Give again the lines from the line with "You are a GUI" to the last line of the records, exactly and in full. Do not carry over any pictures.
+++++
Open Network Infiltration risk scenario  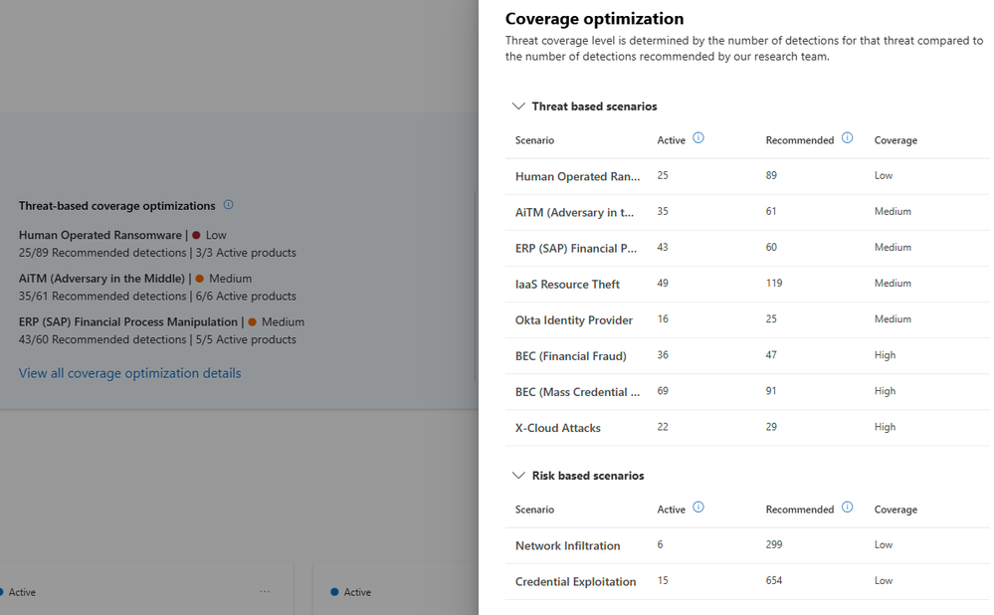click(567, 545)
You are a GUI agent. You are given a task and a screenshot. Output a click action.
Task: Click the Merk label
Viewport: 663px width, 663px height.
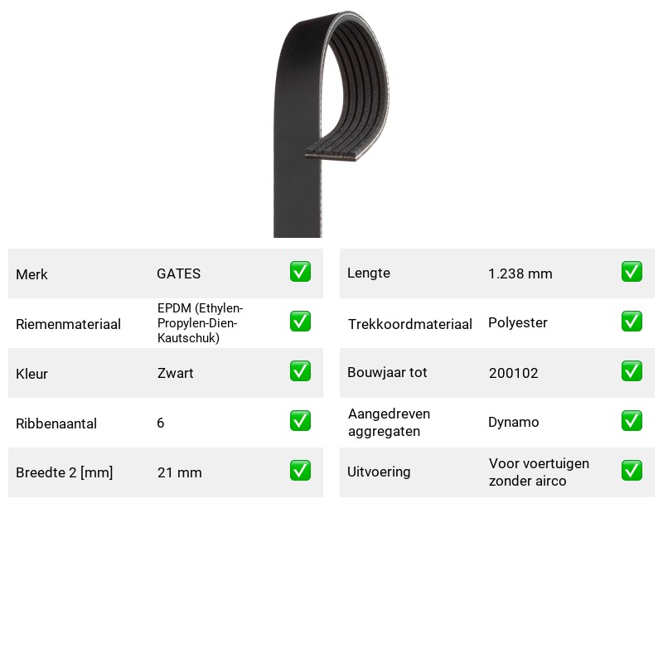[x=31, y=274]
+++++
_Response area_
You are a GUI agent. You are given a task and a screenshot. Output a click action.
Task: Click the Merk label
Viewport: 663px width, 663px height.
[x=31, y=274]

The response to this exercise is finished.